Being home has its advantages and disadvantages. I can drop Nathaniel off at school in the mornings, and pick him up in the afternoon. I’m home all day now, working on the photo album product, and it’s hard to create boundaries between work and home. What do you say when he says “Can you push me around the back yard?” or “Can we go for a ride on your bike?” Too often I say “sorry not now", but I’m trying to be better and realize they’re only little once.

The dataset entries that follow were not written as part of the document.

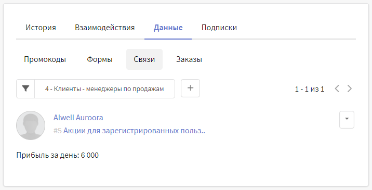
Task: Open the Акции для зарегистрированных польз.. link
Action: coord(134,131)
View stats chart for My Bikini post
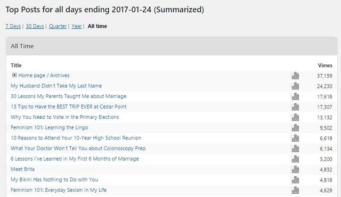The width and height of the screenshot is (341, 197). coord(295,180)
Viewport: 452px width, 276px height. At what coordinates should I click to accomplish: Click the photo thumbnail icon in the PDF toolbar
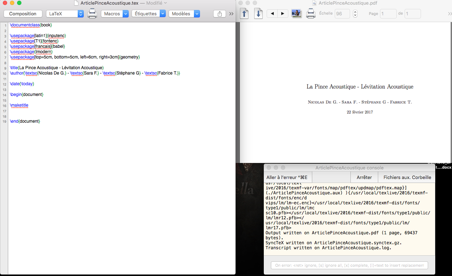click(x=296, y=14)
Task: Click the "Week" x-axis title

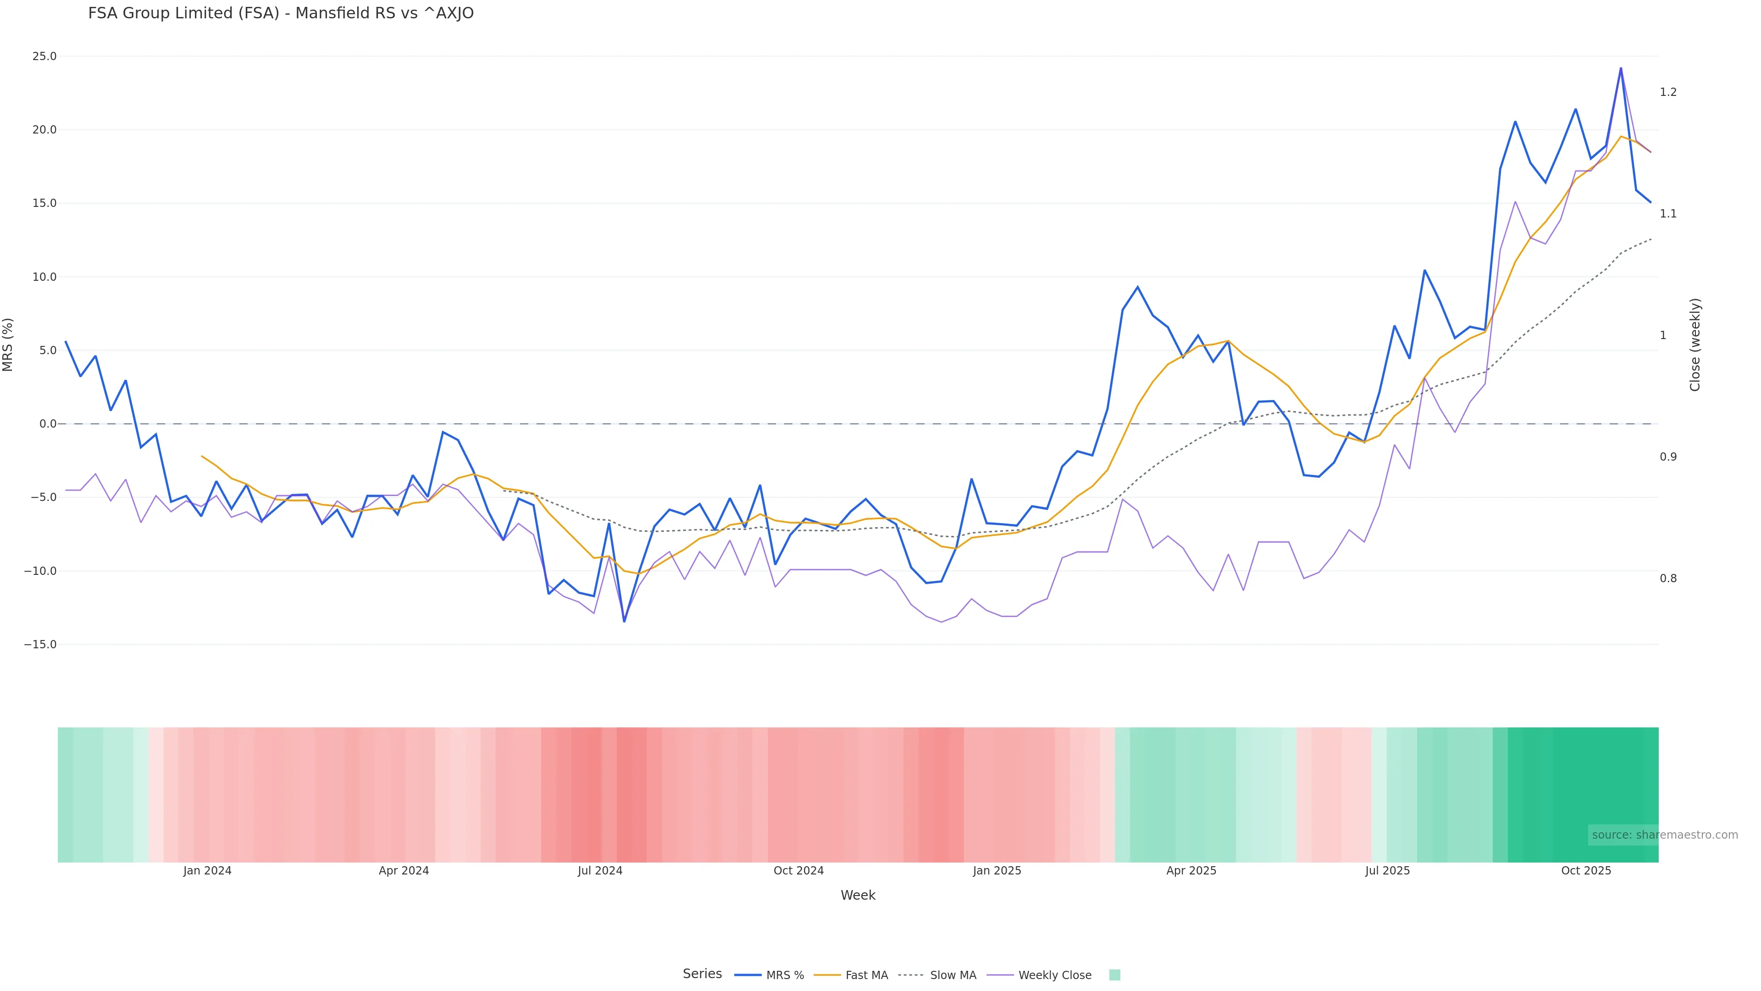Action: tap(858, 895)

So how are the boys? I love them both very very much. I can’t imagine life without them. But every once in awhile I wish we could put them on hold – press a Pause button on the channel changer of life – and go sailing in the Greek Islands for a couple of weeks, just Rachel and me. And when we’d come home we’d press the Play button, all renewed, ready to have life pick up again right where we’d left it.